- [ABOUT THIS EXERCISE]: The answer must be an exact copy of the lines from the one containing "Click the pip version 21.1.3 warning" through the last line of the records, with no pictures.

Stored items

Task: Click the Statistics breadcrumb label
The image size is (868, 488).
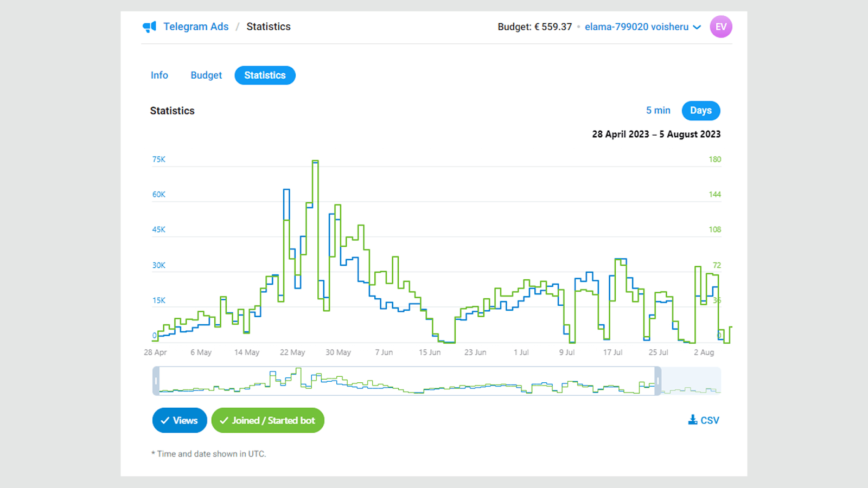Action: point(269,27)
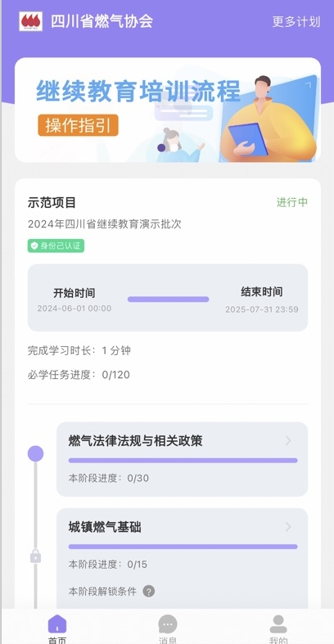Open the 首页 home tab icon
This screenshot has height=644, width=334.
pos(57,624)
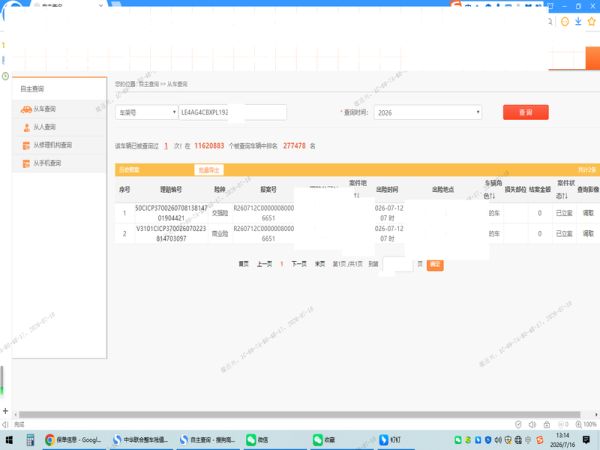Open the 微信 WeChat taskbar icon

pyautogui.click(x=258, y=440)
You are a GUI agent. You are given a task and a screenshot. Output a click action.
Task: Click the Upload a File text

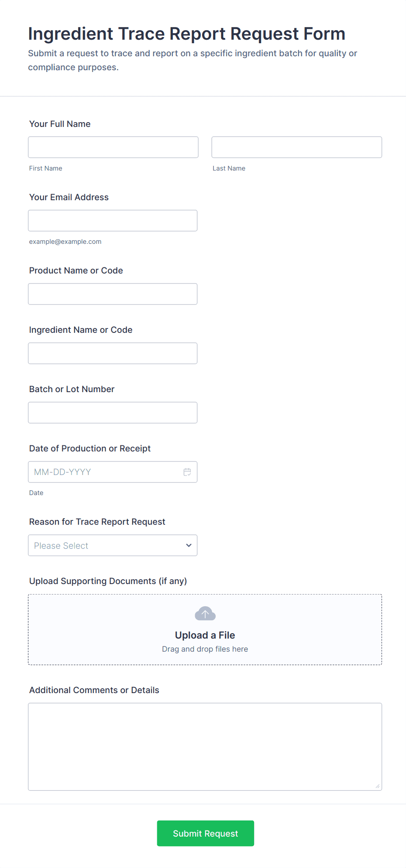[205, 635]
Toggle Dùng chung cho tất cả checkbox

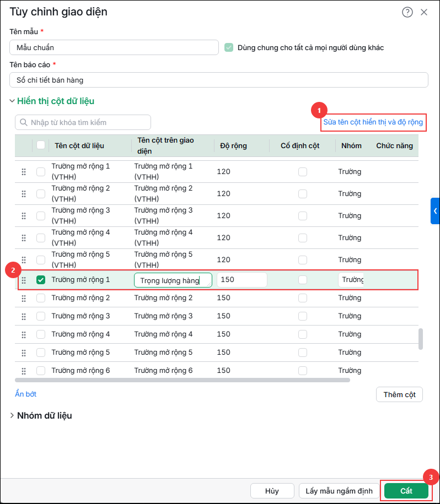(229, 47)
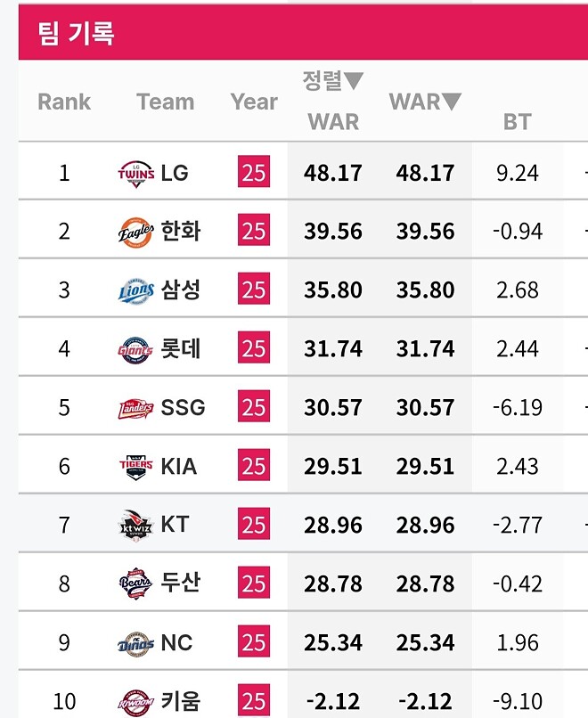Open the LG team page link
The width and height of the screenshot is (588, 718).
click(x=175, y=172)
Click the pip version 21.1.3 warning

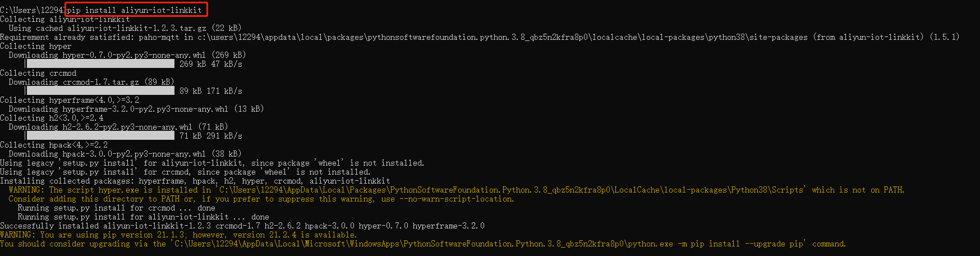178,235
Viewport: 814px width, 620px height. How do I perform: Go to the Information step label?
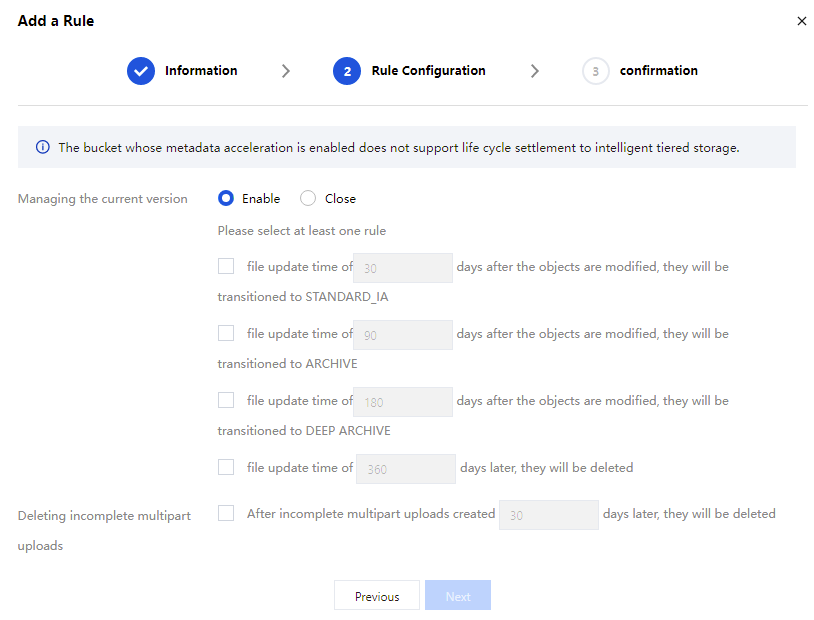point(201,71)
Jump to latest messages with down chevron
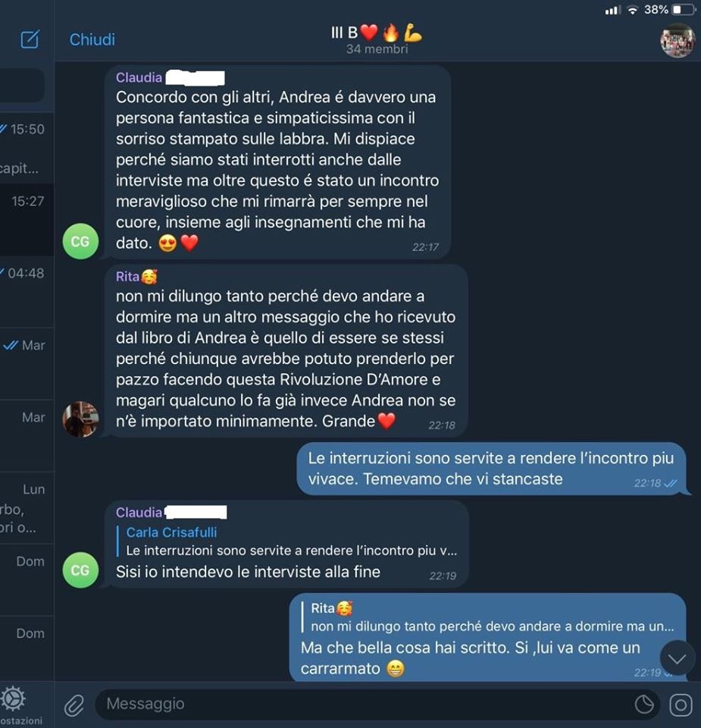Viewport: 701px width, 728px height. click(x=677, y=658)
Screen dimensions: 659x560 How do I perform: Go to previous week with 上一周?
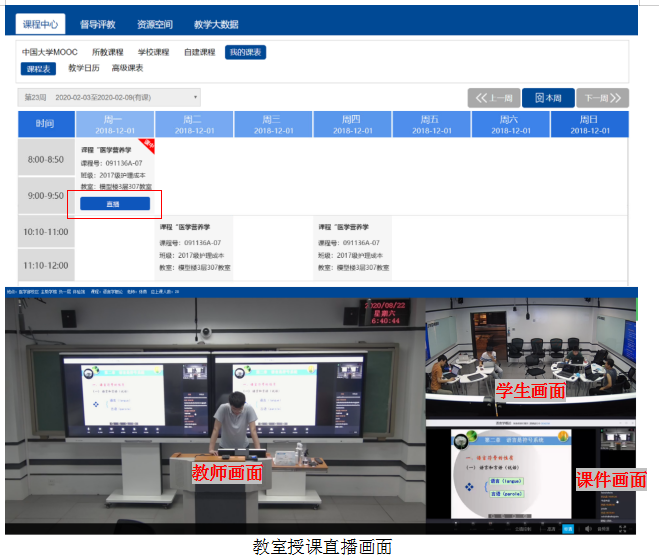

- [WRITTEN SOLUTION]:
Click the pip version 21.1.3 warning

178,235
Viewport: 814px width, 620px height. How do I perform: Go to the Information step label?
point(201,71)
Jump to latest messages with down chevron
Viewport: 701px width, 728px height. click(x=677, y=658)
Screen dimensions: 659x560 How do I perform: Go to previous week with 上一周?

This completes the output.